Radio Link Protocol
|This article does not cite any sources. (December 2009)|
Radio Link Protocol (RLP) is an automatic repeat request (ARQ) fragmentation protocol used over a wireless (typically cellular) air interface. Most wireless air interfaces are tuned to provide 1% packet loss, and most Vocoders are mutually tuned to sacrifice very little voice quality at 1% packet loss. However, 1% packet loss is intolerable to all variants of TCP, and so something must be done to improve reliability for voice networks carrying TCP/IP data.
A RLP detects packet losses and performs retransmissions to bring packet loss down to .01%, or even .0001%, which is suitable for TCP/IP applications. RLP also implements stream fragmentation and reassembly, and sometimes, in-order delivery. Newer forms of RLP also provide framing and compression, while older forms of RLP rely upon a higher-layer PPP protocols to provide these functions.

SET PROBLEM 1:
Translate this sentence from the Radio Link Protocol text into Spanish: "RLP also implements stream fragmentation and reassembly, and sometimes, in-order delivery."
SET PROBLEM 2:
Print everything in the Radio Link Protocol text from "A RLP detects" down to "provide these functions.", keeping every word unchanged.
The material after this point comes from a different source than the Radio Link Protocol text.

PROVIDED DATA:
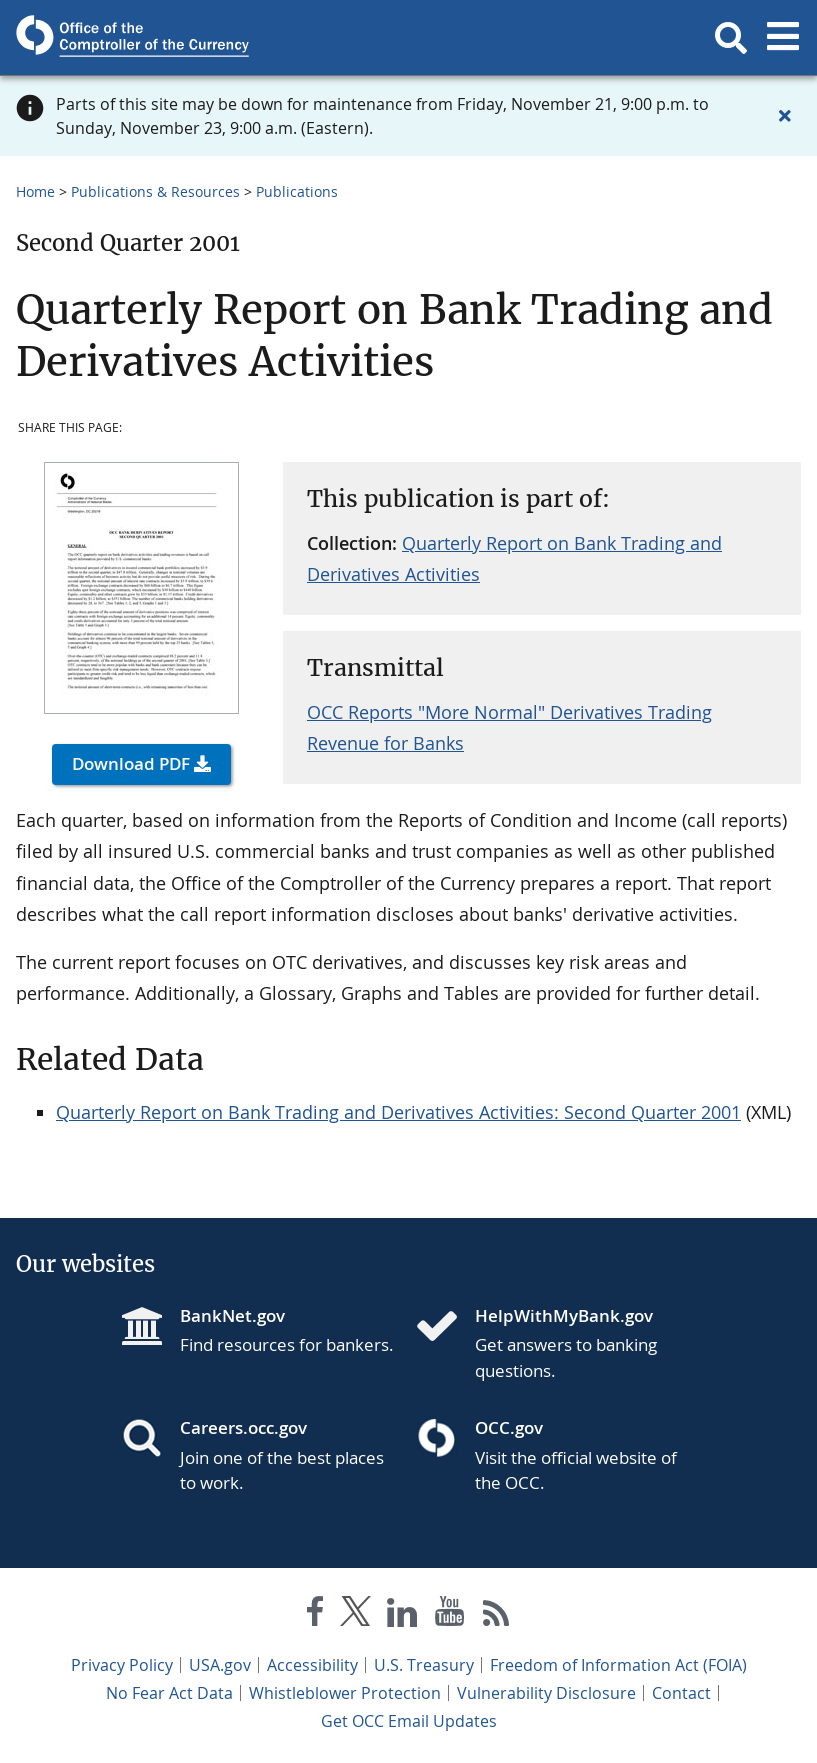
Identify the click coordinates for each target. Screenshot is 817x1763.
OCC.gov (509, 1427)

SOLUTION 1:
RLP también implementa la fragmentación y el reensamblaje de flujos y, a veces, la entrega en orden.

SOLUTION 2:
A RLP detects packet losses and performs retransmissions to bring packet loss down to .01%, or even .0001%, which is suitable for TCP/IP applications. RLP also implements stream fragmentation and reassembly, and sometimes, in-order delivery. Newer forms of RLP also provide framing and compression, while older forms of RLP rely upon a higher-layer PPP protocols to provide these functions.